___ Quoted text

Optimization algorithms, which try to find the minimum values of mathematical functions, are everywhere in engineering. Among other things, they’re used to evaluate design tradeoffs, to assess control systems, and to find patterns in data.

One way to solve a difficult optimization problem is to first reduce it to a related but much simpler problem, then gradually add complexity back in, solving each new problem in turn and using its solution as a guide to solving the next one. This approach seems to work well in practice, but it’s never been characterized theoretically.

This month, at the International Conference on Energy Minimization Methods in Computer Vision and Pattern Recognition, Hossein Mobahi, a postdoc at MIT’s Computer Science and Artificial Intelligence Laboratory (CSAIL), and John Fisher, a senior research scientist at CSAIL, describe a way to generate that sequence of simplified functions that guarantees the best approximation that the method can offer.

“There are some fundamental questions about this method that we answer for the first time,” Mobahi says. “For example, I told you that you start from a simple problem, but I didn’t tell you how you choose that simple problem. There are infinitely many functions you can start with. Which one is good? Even if I tell you what function to start with, there are infinitely many ways to transform that to your actual problem. And that transformation affects what you get at the end.”

______
___ Record set

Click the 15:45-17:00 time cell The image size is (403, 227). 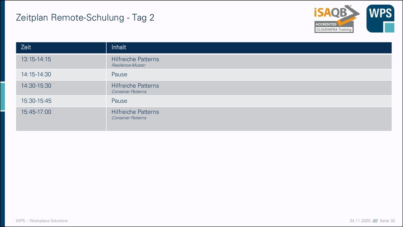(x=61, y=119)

______
___ Record set

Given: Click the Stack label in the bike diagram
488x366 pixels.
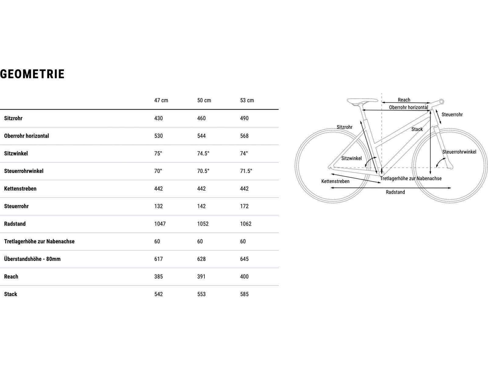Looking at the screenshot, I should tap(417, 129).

______

◆ **Set problem A**: In the optimization article, why does Mobahi say that the way one starts from a simple problem needs to be specified? Answer in one to three sentences.
◆ **Set problem B**: Continue the optimization article from its last paragraph.

◆ **Task answer A**: There are infinitely many simple functions one could start with, and even after choosing one, there are infinitely many ways to transform it into the actual problem. The choice matters because that transformation affects the final result.

◆ **Task answer B**:
**Bottoming out**

To get a sense of how optimization works, suppose that you’re a canned-food retailer trying to save money on steel, so you want a can design that minimizes the ratio of surface area to volume. That ratio is a function of the can’s height and radius, so if you can find the minimum value of the function, you’ll know the can’s optimal dimensions. If you’re a car designer trying to balance the costs of components made from different materials with the car’s weight and wind resistance, your function — known in optimization as a “cost function” — will be much more complex, but the principle is the same.

Machine-learning algorithms frequently attempt to identify features of data sets that are useful for classification tasks — say, visual features characteristic of cars. Finding the smallest such set of features with the greatest predictive value is also an optimization problem.

“Most of the efficient algorithms that we have for solving optimization tasks work based on local search, which means you initialize them with some guess about the solution, and they try to see in which direction they can improve that, and then they take that step,” Mobahi says. “Using this technique, they can converge to something called a local minimum, which means a point that compared to its neighborhood is lower. But it may not be a global minimum. There could be a point that is much lower but farther away.”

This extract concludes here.